Executives at bankrupt Solyndra, which collapsed last month after receiving more than a half-billion dollars in federal loans, plan to refuse to testify in a congressional hearing Friday now that the FBI is investigating the company.
Lawyers for the company’s chief executive officer, Brian Harrison, and chief financial officer, W.G. Stover Jr., said in a letter to the House Energy and Commerce Committee that the executives would invoke the Fifth Amendment in response to any questions.
“This is not a decision arrived at lightly, but it is a decision dictated by current circumstances,” Mr. Harrison’s attorney, Walter F. Brown Jr., wrote in a letter to the committee Tuesday.
“While I have instructed my client not to testify at the hearing, it would be a mistake to infer anything from this other than that it is the act of a prudent lawyer who is newly engaged to represent a witness in ongoing government investigations.”
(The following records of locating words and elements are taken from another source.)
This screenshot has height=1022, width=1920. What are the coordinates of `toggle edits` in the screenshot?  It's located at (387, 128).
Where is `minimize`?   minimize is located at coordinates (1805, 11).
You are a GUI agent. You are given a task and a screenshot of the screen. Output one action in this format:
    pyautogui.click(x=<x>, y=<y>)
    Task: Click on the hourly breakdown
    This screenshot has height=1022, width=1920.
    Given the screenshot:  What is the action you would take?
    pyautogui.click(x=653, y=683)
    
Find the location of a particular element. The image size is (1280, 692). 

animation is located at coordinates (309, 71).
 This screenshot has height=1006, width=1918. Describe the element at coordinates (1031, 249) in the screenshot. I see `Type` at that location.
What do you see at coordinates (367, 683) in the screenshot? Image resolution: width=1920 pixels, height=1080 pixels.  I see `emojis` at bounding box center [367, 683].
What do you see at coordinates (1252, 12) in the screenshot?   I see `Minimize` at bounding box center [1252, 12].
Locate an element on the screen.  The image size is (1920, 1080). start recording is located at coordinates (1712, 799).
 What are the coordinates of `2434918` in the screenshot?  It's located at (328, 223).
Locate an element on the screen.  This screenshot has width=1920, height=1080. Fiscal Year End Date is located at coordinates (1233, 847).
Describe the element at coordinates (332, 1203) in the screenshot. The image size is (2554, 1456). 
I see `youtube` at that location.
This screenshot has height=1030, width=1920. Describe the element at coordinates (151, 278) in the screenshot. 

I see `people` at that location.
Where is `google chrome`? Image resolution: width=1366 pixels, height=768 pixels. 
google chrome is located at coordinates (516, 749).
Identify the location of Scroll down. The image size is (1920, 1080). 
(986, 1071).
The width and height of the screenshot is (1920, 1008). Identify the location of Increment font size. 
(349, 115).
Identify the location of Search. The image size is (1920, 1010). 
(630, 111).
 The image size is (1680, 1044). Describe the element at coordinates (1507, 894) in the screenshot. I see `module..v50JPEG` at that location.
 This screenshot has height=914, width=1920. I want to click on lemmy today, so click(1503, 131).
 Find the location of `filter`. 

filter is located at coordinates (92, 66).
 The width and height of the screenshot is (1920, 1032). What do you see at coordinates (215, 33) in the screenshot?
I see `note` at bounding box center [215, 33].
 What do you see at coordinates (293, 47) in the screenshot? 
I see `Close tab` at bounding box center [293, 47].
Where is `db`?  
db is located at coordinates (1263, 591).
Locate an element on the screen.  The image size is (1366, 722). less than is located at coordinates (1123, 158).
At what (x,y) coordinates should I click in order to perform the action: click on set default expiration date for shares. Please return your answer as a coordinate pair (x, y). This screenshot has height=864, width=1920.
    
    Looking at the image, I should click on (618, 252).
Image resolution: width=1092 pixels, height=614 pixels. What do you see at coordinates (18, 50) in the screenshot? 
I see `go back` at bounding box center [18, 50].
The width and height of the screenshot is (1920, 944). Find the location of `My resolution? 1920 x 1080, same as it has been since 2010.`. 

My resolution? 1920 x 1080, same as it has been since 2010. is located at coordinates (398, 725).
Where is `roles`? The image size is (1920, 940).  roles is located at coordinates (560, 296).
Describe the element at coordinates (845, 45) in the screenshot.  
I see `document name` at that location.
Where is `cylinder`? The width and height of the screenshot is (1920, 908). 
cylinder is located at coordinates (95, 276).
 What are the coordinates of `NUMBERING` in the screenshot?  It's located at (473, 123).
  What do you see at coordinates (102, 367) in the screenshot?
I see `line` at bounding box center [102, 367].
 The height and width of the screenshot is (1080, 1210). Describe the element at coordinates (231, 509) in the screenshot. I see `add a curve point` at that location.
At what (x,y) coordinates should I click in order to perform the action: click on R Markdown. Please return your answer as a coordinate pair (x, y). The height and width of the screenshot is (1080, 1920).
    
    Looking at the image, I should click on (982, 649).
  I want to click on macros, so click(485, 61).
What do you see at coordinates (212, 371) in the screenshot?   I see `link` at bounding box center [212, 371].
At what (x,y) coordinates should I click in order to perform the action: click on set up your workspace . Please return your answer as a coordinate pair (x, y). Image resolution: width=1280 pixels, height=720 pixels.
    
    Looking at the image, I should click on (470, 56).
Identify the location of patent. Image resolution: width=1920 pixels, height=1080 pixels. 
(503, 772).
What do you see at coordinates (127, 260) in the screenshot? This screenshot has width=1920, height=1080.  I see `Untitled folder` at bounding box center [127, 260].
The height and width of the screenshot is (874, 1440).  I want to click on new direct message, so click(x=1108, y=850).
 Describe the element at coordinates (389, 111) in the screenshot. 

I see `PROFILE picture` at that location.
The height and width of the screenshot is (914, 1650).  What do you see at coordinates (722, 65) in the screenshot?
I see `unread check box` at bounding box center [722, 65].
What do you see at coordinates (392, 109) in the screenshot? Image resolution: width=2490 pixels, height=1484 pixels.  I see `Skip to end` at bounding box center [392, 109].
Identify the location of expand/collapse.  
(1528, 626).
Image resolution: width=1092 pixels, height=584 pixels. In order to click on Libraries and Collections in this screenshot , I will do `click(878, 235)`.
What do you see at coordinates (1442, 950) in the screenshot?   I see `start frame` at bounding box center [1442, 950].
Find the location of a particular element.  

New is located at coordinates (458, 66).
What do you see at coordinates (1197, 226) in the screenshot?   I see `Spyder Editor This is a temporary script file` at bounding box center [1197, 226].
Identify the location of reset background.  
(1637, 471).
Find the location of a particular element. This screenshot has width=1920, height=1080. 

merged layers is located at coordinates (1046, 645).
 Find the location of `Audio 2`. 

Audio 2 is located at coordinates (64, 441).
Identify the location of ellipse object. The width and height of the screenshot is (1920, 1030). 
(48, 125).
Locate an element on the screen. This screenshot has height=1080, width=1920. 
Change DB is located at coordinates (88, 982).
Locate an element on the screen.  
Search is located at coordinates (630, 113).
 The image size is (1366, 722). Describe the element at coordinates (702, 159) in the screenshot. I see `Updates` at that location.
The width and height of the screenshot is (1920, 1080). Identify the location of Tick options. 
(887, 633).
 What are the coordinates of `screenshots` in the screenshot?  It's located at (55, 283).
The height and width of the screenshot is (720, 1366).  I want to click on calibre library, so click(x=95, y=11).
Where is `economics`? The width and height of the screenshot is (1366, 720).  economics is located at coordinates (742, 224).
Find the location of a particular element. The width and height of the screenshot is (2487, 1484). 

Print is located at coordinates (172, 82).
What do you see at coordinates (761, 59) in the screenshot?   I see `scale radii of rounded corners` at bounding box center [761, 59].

But Republican lawmakers railed against the decision not to have the solar company executives testify about why the company collapsed despite hundreds of millions of dollars in federal loans and praise from the Obama administration, which held the company out to be a success story of the federal stimulus program.
“Who exactly are the Solyndra executives trying to protect and what are they trying to hide?” Rep. Fred Upton, Michigan Republican, said in a joint statement with Rep. Cliff Stearns, Florida Republican, after receiving the letters from the attorneys Tuesday.
Mr. Upton is chairman of the House Energy and Commerce Committee, and Mr. Stearns is chairman of its oversight and investigations subcommittee. The committee has been investigating for months, but its probe picked up momentum after the company filed for bankruptcy and saw its offices raided by the FBI earlier this month.
But there are no plans to call off the hearing Friday. Mr. Upton and Mr. Stearns said they still have “many questions for Solyndra’s executives on their dealings with the Obama administration, their efforts to secure federal support for a project that seems doomed from the outset and why they made certain representations to Congress regarding their dire financial situation just two months ago.”
Meanwhile, Solyndra is seeking permission from a federal bankruptcy judge to allow the company to hire a law firm, McDermott Will & Emery, to assist it with the ongoing federal investigations it’s facing. Former Massachusetts Gov. William F. Weld stands to earn $825 per hour if a judge approves the plan.